Another aspect that appealed to me was the ecological perspective on the economy. This theory argues for an economy that recognizes the planet’s limited resources, that takes into account climate change, exploitation of our natural resources and the effects of the economy on the environment. During this session it was very moving for me to hear fellow Christians talk about their communities and how economic-related harm to the environment also impacts their lives. We heard from South Africa, for example, about fracking and its consequences for local people.
A participant from an indigenous community in Indonesia also shared her experience and, for me, it was a real wake-up call to hear how her local community is already suffering dramatically from climate change and has had to move due to the extraction of resources. At the same time, she explained how our (Western) concepts of climate change and ecological justice are harmful to some indigenous communities, as our narrative and framework is not inclusive of them.

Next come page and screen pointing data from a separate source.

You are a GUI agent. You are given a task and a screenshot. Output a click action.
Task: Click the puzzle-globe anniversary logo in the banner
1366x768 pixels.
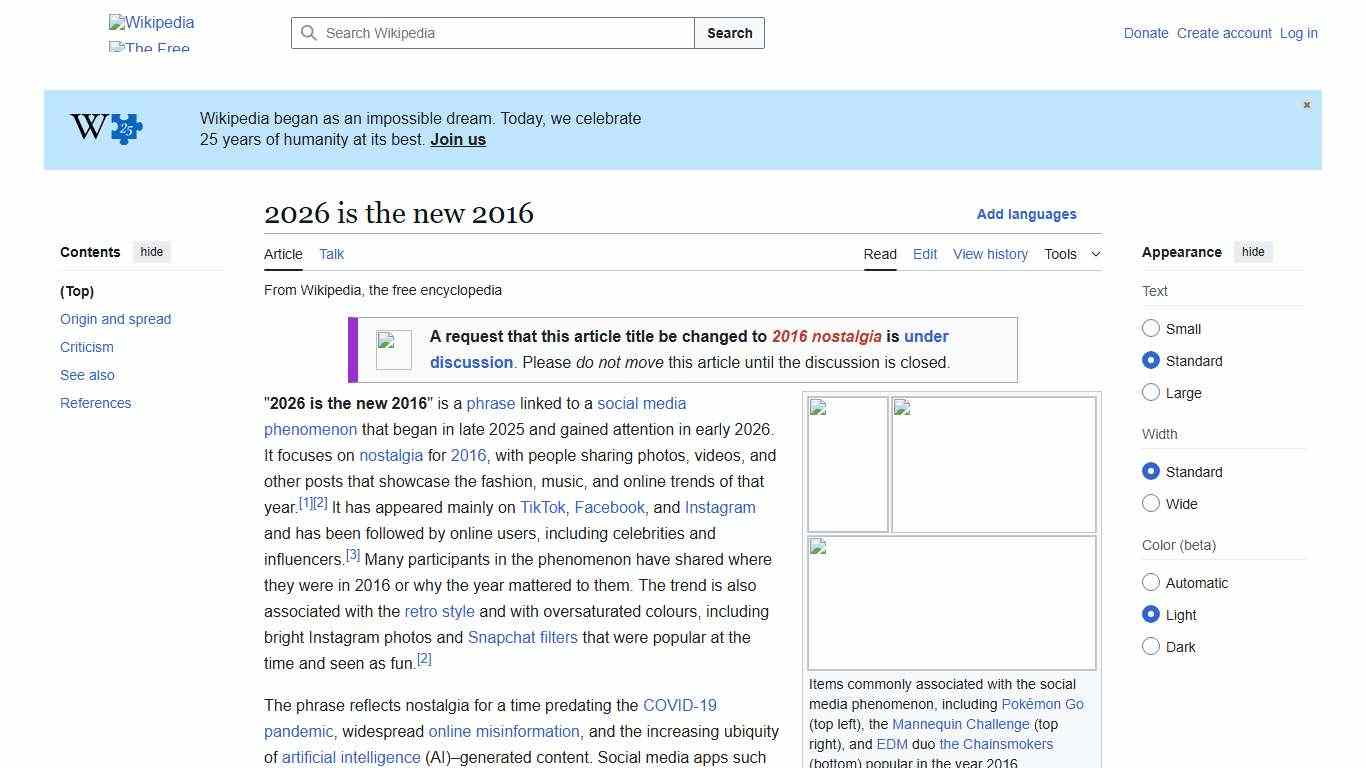107,128
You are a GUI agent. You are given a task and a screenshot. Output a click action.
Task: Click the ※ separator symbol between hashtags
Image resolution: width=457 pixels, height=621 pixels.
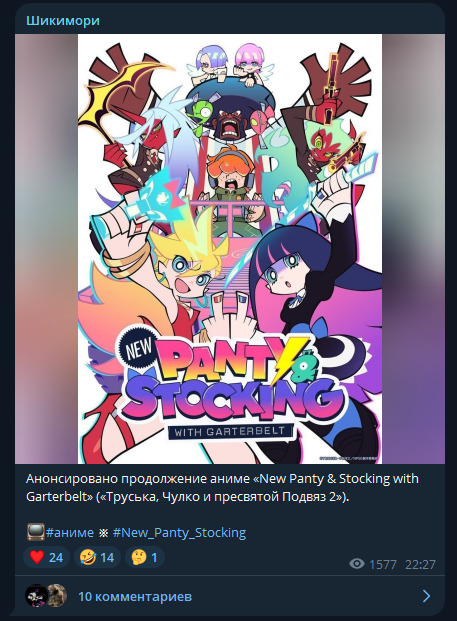(103, 533)
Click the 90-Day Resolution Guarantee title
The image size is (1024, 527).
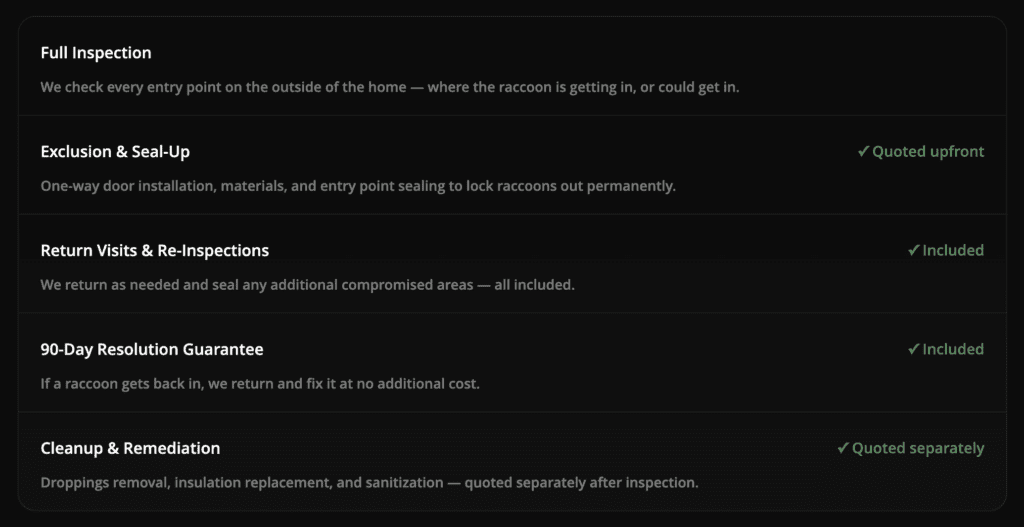152,349
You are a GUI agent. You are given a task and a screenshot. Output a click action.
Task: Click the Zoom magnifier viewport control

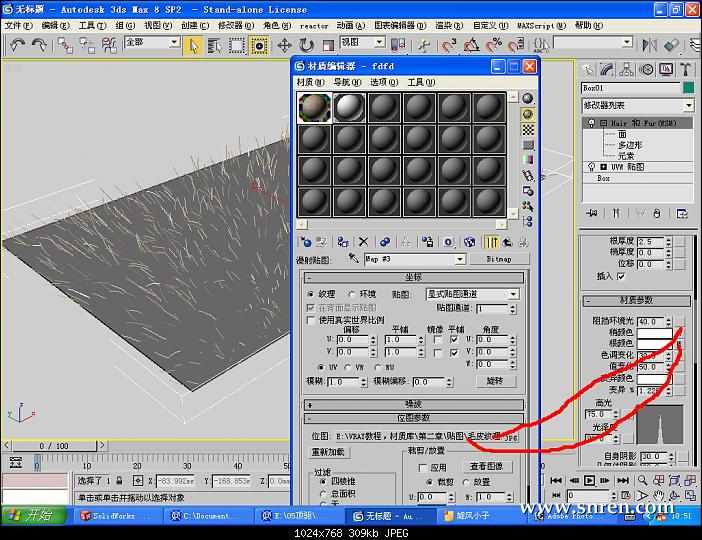coord(640,479)
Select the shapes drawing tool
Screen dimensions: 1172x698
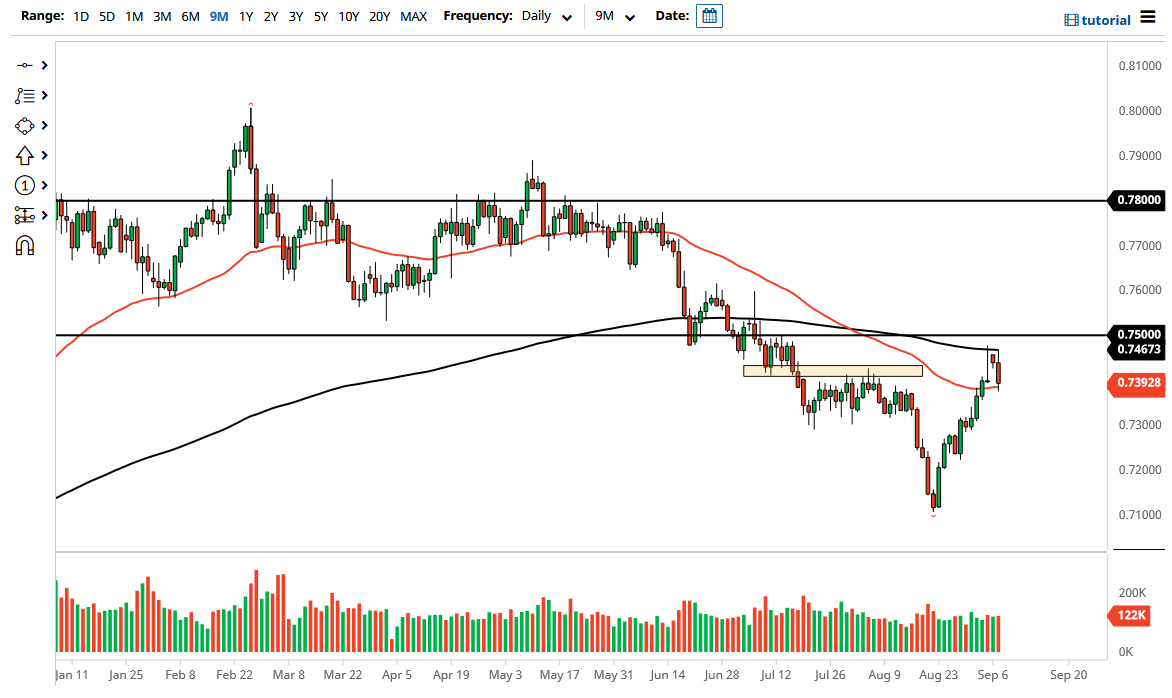26,125
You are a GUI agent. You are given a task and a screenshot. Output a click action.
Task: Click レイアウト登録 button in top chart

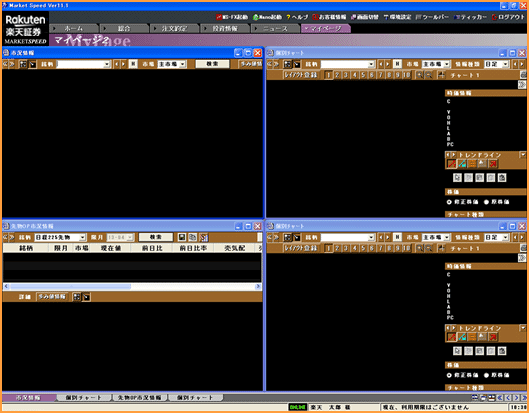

I learned that the translation of concepts is very challenging for them: what if there is no word in a local language to translate “environment” as their view of the world already implies a holistic understanding of nature? How can you impose another view on them? Isn’t it better that we should listen more carefully to local indigenous communities, learn from their concepts and apply them to our understanding instead? To embrace a holistic model of nature, including humans, resources and animals, instead of imposing our Western eco-economic models? What if there is no Mushroom Man, as people do not see growth or individual opportunity as their main motivation?
For these lessons, the setting of the GEM School was a unique one, as it offered us the chance to interact and discuss with people from contexts that I would not meet in my everyday working life. And yes, it does make a huge difference to talk to someone who is sharing about his or her life, rather than reading about it in an article.
Returning to my local church
One of the main goals of the GEM School, alongside discussion and learning about economics and theology, is to share this newly gained knowledge and apply it in one’s own context. Working with the Evangelical Lutheran Church of Saxony, my project is to design a 90-minute workshop that connects these different narratives and combines theological reflection with a call for economic justice. I plan to conduct my workshop within local church communities.
I think in my context it is important to produce an interactive workshop which is grounded in a bible study but also bridges activism with a faith perspective. It will include some theoretical background, but will also broaden out and invite individuals to think how they can make an impact within their everyday lives. I sense that, in my context, narratives are important to make people interested and open to this topic.
Other participants’ projects are about research, advocacy and community initiatives. Thus, a huge variety of projects have been presented and will start to develop over the coming months. I hope all of them will challenge the Mushroom Man of pure neo-classical economics and add vital perspectives of feminist and ecological economies.